*** Source information ***

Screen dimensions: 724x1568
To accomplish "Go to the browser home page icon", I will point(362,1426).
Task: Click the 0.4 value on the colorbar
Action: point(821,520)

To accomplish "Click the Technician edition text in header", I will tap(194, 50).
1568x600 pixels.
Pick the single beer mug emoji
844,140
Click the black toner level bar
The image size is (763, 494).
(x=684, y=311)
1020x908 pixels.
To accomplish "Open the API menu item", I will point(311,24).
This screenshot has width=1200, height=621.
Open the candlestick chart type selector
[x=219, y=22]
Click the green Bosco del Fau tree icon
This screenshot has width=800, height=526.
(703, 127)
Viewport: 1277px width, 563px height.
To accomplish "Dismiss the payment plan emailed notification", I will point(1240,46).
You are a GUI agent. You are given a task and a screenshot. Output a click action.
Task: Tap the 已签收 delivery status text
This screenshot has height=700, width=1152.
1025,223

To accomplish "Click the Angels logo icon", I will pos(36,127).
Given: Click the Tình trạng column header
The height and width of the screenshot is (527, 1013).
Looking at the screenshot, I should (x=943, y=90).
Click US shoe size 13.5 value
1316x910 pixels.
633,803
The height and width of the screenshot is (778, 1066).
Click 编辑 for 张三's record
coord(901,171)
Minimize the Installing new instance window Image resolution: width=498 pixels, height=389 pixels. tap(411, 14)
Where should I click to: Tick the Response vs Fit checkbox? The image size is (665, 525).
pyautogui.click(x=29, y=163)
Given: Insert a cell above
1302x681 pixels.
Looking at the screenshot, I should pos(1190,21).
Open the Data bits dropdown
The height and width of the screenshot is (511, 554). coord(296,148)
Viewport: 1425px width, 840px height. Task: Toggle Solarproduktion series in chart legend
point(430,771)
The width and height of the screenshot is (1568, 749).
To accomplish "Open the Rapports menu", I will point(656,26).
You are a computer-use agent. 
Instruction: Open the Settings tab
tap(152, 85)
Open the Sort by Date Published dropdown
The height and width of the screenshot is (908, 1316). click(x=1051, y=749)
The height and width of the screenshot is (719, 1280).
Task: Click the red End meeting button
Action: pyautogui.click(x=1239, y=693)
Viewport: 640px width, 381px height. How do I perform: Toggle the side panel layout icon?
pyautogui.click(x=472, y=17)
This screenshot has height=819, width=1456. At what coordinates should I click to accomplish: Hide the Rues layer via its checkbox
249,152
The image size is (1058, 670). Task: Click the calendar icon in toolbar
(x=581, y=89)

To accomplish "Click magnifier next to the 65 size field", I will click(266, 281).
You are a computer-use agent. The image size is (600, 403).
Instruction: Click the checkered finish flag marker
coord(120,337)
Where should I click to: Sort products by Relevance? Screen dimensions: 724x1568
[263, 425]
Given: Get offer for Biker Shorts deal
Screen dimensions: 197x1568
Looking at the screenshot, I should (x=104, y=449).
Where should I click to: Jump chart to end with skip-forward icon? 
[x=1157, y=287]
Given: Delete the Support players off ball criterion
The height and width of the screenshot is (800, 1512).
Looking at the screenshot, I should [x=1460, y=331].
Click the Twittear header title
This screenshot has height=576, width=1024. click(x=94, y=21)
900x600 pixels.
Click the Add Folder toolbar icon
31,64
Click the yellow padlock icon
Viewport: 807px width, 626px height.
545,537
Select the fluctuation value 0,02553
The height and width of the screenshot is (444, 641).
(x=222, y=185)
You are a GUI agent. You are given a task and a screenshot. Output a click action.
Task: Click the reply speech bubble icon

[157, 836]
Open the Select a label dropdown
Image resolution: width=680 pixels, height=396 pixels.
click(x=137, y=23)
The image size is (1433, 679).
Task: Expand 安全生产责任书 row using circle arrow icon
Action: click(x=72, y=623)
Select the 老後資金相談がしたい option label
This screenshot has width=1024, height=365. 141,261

***

From the first line to the last, restate the data above exactly.

Screen dimensions: 724x1568
To accomplish "Go to the browser home page icon", I will point(362,1426).
Task: Click the 0.4 value on the colorbar
Action: point(821,520)

To accomplish "Click the Technician edition text in header", I will tap(194, 50).
1568x600 pixels.
Pick the single beer mug emoji
844,140
Click the black toner level bar
The image size is (763, 494).
(x=684, y=311)
1020x908 pixels.
To accomplish "Open the API menu item", I will point(311,24).
This screenshot has width=1200, height=621.
Open the candlestick chart type selector
[x=219, y=22]
Click the green Bosco del Fau tree icon
This screenshot has width=800, height=526.
(703, 127)
Viewport: 1277px width, 563px height.
To accomplish "Dismiss the payment plan emailed notification", I will point(1240,46).
You are a GUI agent. You are given a task and a screenshot. Output a click action.
Task: Tap the 已签收 delivery status text
This screenshot has height=700, width=1152.
1025,223

To accomplish "Click the Angels logo icon", I will pos(36,127).
Given: Click the Tình trạng column header
The height and width of the screenshot is (527, 1013).
Looking at the screenshot, I should (x=943, y=90).
Click US shoe size 13.5 value
1316x910 pixels.
633,803
The height and width of the screenshot is (778, 1066).
Click 编辑 for 张三's record
coord(901,171)
Minimize the Installing new instance window Image resolution: width=498 pixels, height=389 pixels. tap(411, 14)
Where should I click to: Tick the Response vs Fit checkbox? The image size is (665, 525).
pyautogui.click(x=29, y=163)
Given: Insert a cell above
1302x681 pixels.
Looking at the screenshot, I should pos(1190,21).
Open the Data bits dropdown
The height and width of the screenshot is (511, 554). coord(296,148)
Viewport: 1425px width, 840px height. Task: Toggle Solarproduktion series in chart legend
point(430,771)
The width and height of the screenshot is (1568, 749).
To accomplish "Open the Rapports menu", I will point(656,26).
You are a computer-use agent. 
Instruction: Open the Settings tab
tap(152, 85)
Open the Sort by Date Published dropdown
The height and width of the screenshot is (908, 1316). click(x=1051, y=749)
The height and width of the screenshot is (719, 1280).
Task: Click the red End meeting button
Action: pyautogui.click(x=1239, y=693)
Viewport: 640px width, 381px height. How do I perform: Toggle the side panel layout icon?
pyautogui.click(x=472, y=17)
This screenshot has height=819, width=1456. At what coordinates should I click to accomplish: Hide the Rues layer via its checkbox
249,152
The image size is (1058, 670). Task: Click the calendar icon in toolbar
(x=581, y=89)

To accomplish "Click magnifier next to the 65 size field", I will click(266, 281).
You are a computer-use agent. The image size is (600, 403).
Instruction: Click the checkered finish flag marker
coord(120,337)
Where should I click to: Sort products by Relevance? Screen dimensions: 724x1568
[263, 425]
Given: Get offer for Biker Shorts deal
Screen dimensions: 197x1568
Looking at the screenshot, I should (x=104, y=449).
Where should I click to: Jump chart to end with skip-forward icon? 
[x=1157, y=287]
Given: Delete the Support players off ball criterion
The height and width of the screenshot is (800, 1512).
Looking at the screenshot, I should [x=1460, y=331].
Click the Twittear header title
This screenshot has height=576, width=1024. click(x=94, y=21)
900x600 pixels.
Click the Add Folder toolbar icon
31,64
Click the yellow padlock icon
Viewport: 807px width, 626px height.
545,537
Select the fluctuation value 0,02553
The height and width of the screenshot is (444, 641).
(x=222, y=185)
You are a GUI agent. You are given a task and a screenshot. Output a click action.
Task: Click the reply speech bubble icon

[157, 836]
Open the Select a label dropdown
Image resolution: width=680 pixels, height=396 pixels.
click(x=137, y=23)
The image size is (1433, 679).
Task: Expand 安全生产责任书 row using circle arrow icon
Action: click(x=72, y=623)
Select the 老後資金相談がしたい option label
This screenshot has width=1024, height=365. 141,261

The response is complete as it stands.